Reveling: Picture book does us proud
But even so, from its first 10 double pages of lush landscapes through chapters surveying the history (and wars) of Virginia, Maryland, and Mason-Dixon Pennyslvania, Journey through Hallowed Ground is enough to make a native's heart swell with pride.
Author Andrew Cockburn, a native of Ireland but now happily living in the shadow of the Blue Ridge, teams up with photographer Kenneth Garrett to tour the ridges and valleys from Monticello to Gettysburg, from the early 18th century to the present.

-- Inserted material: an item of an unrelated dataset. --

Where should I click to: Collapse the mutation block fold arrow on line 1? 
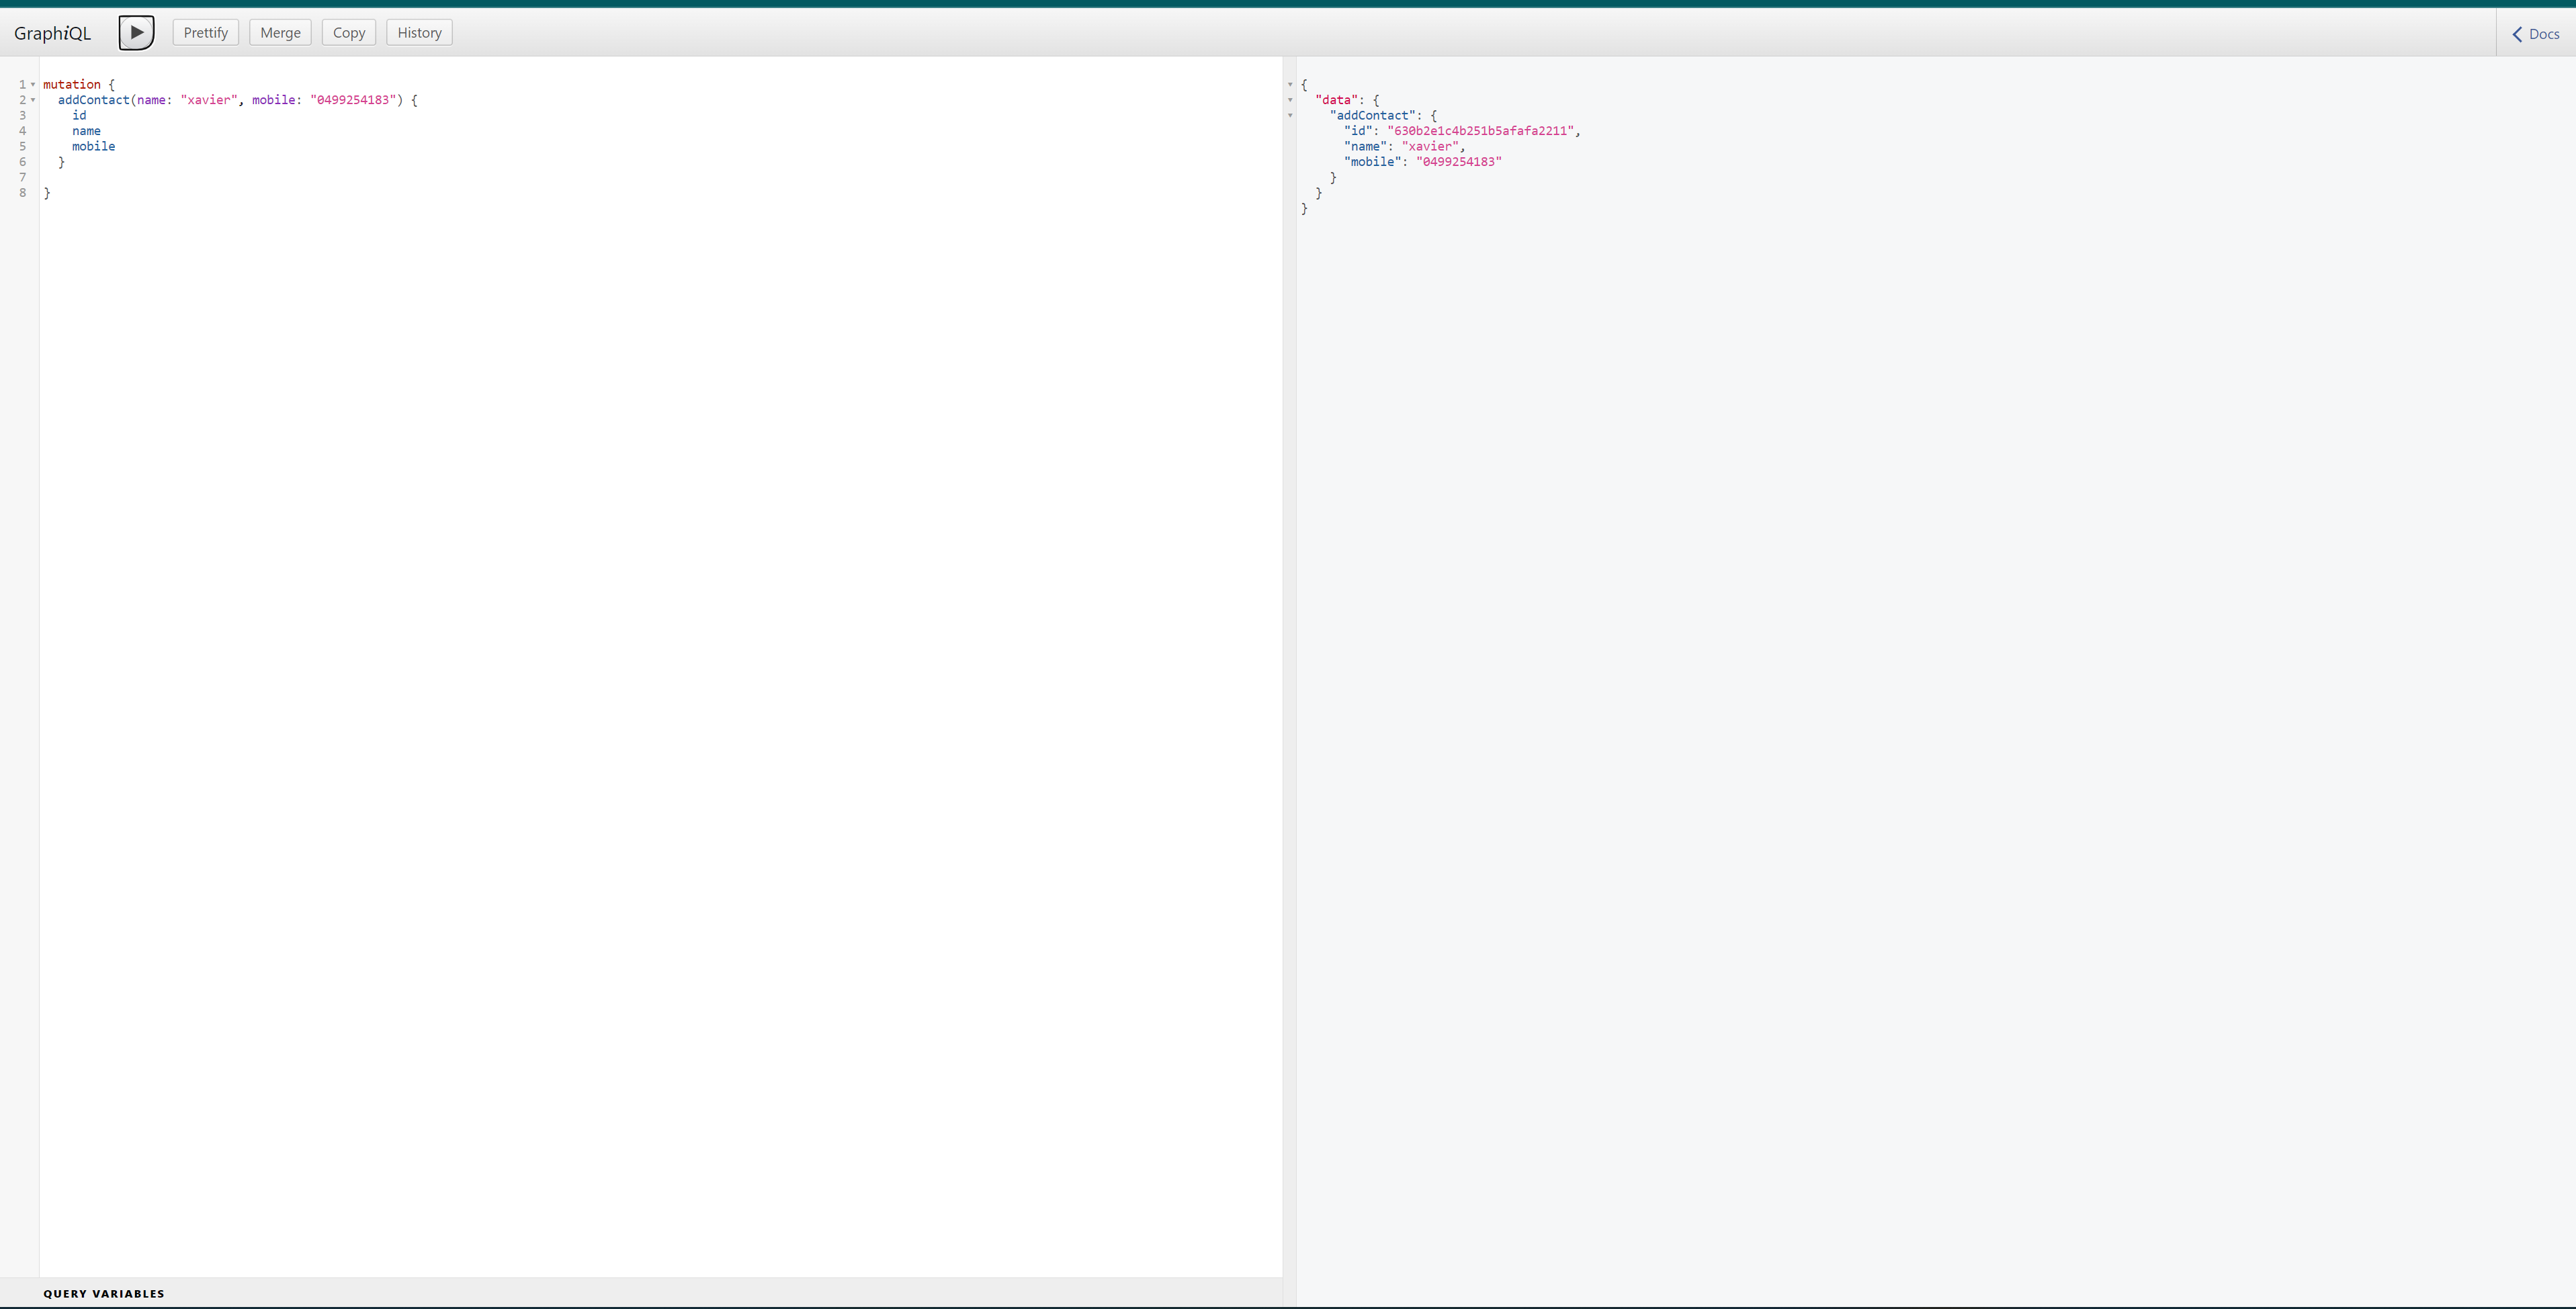tap(33, 85)
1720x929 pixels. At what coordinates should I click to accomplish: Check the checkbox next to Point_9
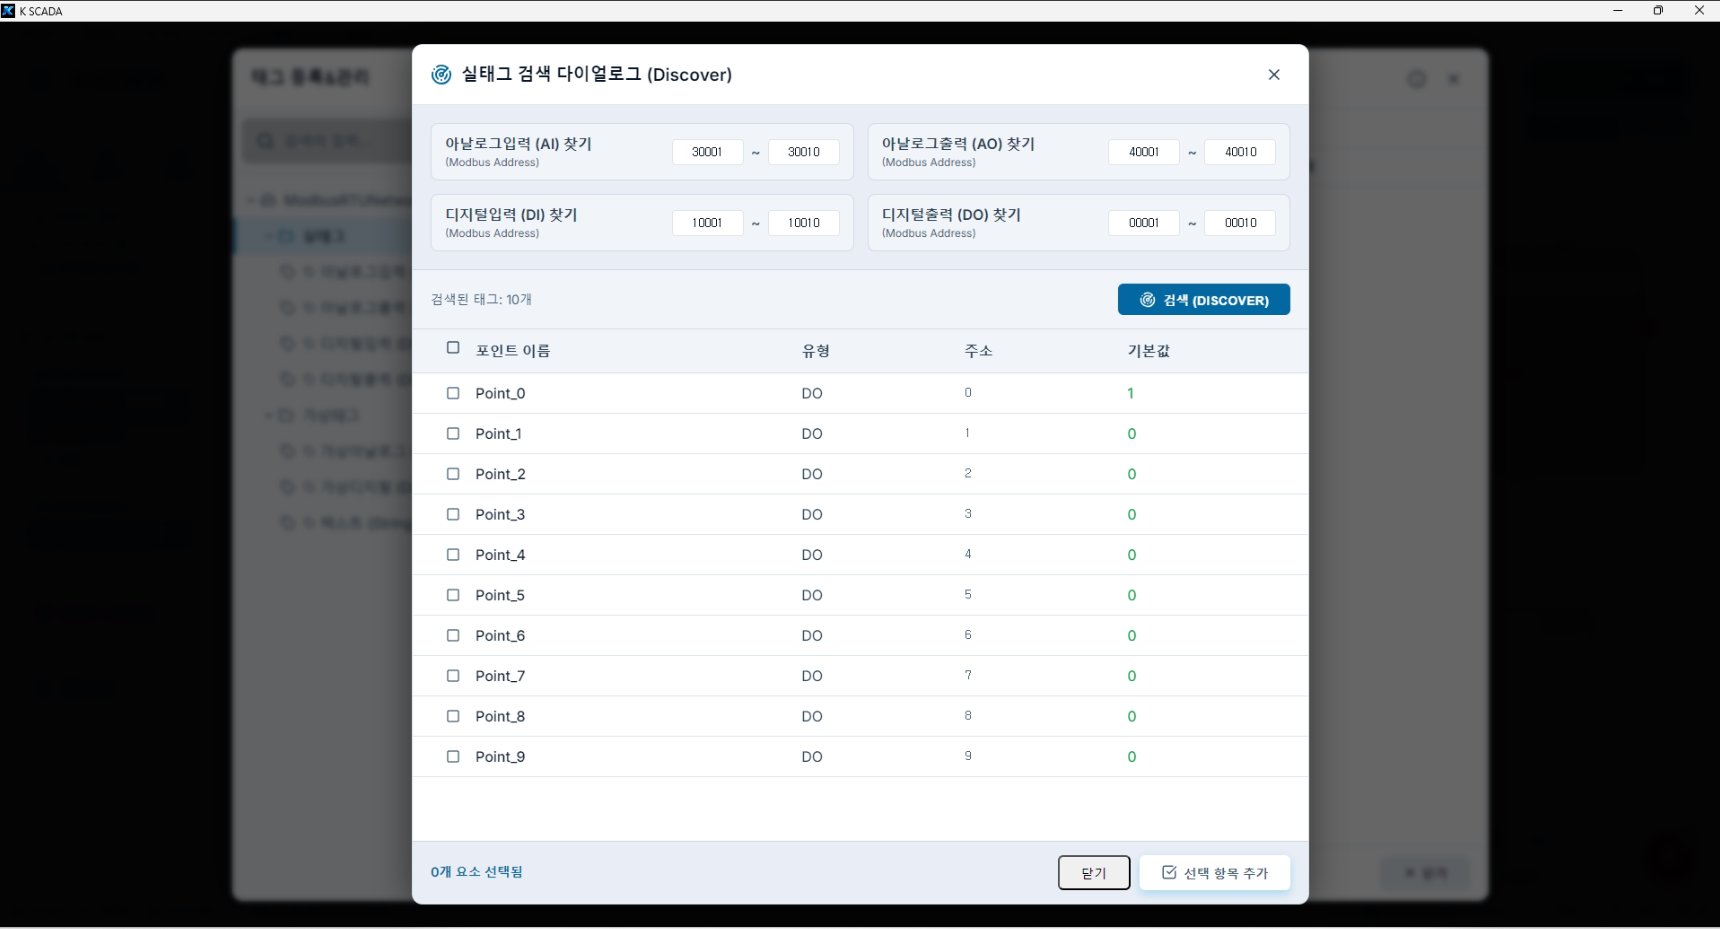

The book's motto seems to be preserve, preserve, preserve. Preserve the land, preserve history, and preserve legacy. The cover depicts the floating heads of influential historical figures– an art form usually reserved for advertisements of epic films. In the foreword, Geraldine Brooks presents readers with her passion for living history– and a narrative of her journey from globe-trotting Wall Street Journal correspondent to homemaking resident of the tiny northern Virginia burg of Waterford.
One of the opening photos features rows of vines at a winery in Middleburg that seem to stretch on forever, and the family's tractor dwarfed in comparison. Another shows Jefferson's Rock in Harper's Ferry, West Virginia, towering over the top of a church. The high-resolution photos are beautiful, but they seem to suggest the same belief– land is supreme, and next to it, man is nothing.
The book is organized in time-machine format, meaning that turning the pages transports a reader from pre-Revolutionary war times to today, with each chapter titled in an old-timey quill-and-ink font.
The first chapter focuses on Native Americans in illustrations and photographs that glorify their reverence for nature. The colonial era is portrayed as a great loss of land and Native American life. One page focuses on the work of Karenne Wood, poet and member of the Tribal Council of the Monacan Indian Nation. In one of her poems on the "discovery" of the Americas, she argues, "Nothing was discovered/Everything was already loved."
The text moves through the Revolutionary and Civil Wars, providing in true coffee-table fashion a lot to look at but perhaps less to read. While the photography is National Geographic-breathtaking, the history is all well known.
The book attempts to relate the past with the present, but even the present shows an obsession with the past. Chapter five, "The Living Landscape," glorifies current lifestyles that mirror history. Several features highlight wineries and ham shops. A full-page photograph shows a Future Farmer of America brushing a pig.
Few of the modern photographs include people, and the ones that do are mostly a collection of reenactments and tourists engaging in historical traditions for a laugh. In a caption for landowners who allow tourists to fox-hunt on their property, a tinge of honesty is followed by the book's mantra: "In return, owners receive a tax break. Moreover, the land is preserved."
This book is a fine addition to the coffee table for glimpses of beautiful countryside that gets less play in these parts than Albemarle– including landscapes in The Plains and Rappahannock County. Any history buff will revel in the excess of old-world maps and photographs of original artifacts.